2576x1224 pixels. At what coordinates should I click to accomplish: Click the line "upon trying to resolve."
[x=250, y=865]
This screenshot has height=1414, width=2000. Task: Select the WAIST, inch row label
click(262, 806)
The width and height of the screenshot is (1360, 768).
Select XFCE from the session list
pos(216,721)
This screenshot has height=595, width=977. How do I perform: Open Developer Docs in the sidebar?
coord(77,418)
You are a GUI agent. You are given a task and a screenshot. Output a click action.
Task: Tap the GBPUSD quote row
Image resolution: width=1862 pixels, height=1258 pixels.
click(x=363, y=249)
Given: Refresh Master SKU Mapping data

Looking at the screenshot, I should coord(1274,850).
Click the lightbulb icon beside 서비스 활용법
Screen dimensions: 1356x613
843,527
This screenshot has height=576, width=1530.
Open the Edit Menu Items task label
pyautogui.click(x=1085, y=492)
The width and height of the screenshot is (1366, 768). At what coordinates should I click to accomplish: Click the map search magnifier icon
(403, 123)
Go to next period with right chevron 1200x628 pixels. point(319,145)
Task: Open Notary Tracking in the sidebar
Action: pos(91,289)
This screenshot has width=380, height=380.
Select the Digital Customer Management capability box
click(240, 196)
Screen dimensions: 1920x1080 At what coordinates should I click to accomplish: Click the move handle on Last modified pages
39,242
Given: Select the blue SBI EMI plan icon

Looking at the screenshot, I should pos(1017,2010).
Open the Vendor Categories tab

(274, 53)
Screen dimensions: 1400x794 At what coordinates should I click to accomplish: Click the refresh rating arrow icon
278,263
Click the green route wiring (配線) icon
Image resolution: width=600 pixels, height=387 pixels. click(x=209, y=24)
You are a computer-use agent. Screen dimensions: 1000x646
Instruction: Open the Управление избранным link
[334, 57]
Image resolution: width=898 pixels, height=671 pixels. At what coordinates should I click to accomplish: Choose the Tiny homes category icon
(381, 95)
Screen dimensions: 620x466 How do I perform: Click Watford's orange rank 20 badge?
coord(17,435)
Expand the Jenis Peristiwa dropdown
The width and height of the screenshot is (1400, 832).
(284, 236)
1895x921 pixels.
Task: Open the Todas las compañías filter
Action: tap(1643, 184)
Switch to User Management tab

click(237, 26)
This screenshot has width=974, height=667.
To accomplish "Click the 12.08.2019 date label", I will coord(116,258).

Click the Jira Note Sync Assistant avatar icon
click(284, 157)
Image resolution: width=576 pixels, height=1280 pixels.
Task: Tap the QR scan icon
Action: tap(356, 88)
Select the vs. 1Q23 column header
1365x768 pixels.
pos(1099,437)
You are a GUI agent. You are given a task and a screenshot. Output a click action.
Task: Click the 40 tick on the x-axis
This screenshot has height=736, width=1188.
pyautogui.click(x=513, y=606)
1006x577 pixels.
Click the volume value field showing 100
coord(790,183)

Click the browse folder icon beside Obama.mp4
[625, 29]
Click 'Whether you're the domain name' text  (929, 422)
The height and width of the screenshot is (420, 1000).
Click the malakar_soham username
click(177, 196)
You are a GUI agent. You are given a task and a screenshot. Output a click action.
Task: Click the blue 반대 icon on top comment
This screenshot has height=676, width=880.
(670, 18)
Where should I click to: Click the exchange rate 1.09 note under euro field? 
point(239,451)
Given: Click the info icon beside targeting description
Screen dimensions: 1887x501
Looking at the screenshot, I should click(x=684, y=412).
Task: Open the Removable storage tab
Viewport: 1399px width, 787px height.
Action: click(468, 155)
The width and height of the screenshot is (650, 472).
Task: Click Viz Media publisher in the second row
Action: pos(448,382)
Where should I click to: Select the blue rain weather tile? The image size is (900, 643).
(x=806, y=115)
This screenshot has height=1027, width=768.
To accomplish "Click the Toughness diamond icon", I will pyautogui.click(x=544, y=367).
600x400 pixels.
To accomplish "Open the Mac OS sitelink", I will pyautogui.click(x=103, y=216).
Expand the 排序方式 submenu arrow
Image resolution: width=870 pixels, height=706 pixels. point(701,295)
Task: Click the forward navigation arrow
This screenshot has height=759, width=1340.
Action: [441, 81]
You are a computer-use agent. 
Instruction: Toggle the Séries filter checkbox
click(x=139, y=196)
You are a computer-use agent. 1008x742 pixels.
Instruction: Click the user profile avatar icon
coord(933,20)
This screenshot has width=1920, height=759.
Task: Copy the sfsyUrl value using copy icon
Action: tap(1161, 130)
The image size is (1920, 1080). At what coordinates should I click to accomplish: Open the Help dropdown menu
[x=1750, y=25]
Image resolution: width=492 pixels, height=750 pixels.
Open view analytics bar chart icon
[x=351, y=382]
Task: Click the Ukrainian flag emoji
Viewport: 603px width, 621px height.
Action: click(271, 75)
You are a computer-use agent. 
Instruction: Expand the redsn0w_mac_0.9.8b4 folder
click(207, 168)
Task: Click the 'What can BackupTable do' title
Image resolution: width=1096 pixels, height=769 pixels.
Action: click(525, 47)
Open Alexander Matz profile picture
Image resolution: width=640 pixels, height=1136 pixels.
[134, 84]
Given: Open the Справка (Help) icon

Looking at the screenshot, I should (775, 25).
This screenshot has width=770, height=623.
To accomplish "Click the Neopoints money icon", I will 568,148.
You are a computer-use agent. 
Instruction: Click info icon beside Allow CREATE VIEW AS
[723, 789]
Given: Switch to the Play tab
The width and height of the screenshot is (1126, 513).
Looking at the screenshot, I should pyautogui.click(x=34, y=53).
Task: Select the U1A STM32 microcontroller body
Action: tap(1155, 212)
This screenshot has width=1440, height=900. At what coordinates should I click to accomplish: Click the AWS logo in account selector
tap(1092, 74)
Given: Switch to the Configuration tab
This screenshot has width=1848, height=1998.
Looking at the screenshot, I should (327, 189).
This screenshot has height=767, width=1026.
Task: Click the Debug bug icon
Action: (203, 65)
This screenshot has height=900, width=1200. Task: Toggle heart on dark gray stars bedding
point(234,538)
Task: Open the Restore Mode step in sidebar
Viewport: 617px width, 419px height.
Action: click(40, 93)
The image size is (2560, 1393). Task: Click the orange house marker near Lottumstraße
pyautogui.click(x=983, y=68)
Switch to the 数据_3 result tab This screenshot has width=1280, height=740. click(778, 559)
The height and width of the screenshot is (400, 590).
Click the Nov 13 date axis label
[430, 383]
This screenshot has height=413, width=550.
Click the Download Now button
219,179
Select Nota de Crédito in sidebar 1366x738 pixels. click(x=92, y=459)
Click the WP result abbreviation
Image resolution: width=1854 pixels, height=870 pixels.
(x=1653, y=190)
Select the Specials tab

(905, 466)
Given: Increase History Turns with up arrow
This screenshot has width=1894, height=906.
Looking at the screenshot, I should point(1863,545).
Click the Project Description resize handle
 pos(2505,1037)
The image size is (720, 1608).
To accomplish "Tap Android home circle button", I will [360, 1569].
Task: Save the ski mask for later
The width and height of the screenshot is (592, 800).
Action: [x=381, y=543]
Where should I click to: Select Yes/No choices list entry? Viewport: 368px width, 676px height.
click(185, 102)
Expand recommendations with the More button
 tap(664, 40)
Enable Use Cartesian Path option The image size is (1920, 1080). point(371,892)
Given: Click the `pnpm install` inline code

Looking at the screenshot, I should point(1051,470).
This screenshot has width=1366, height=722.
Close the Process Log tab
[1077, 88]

====================

Exercise objective: Collect every line of the material above that contains the string "folder", matching case exactly, and copy each one out in full.

Exercise result:
Click the browse folder icon beside Obama.mp4
Instruction: Expand the redsn0w_mac_0.9.8b4 folder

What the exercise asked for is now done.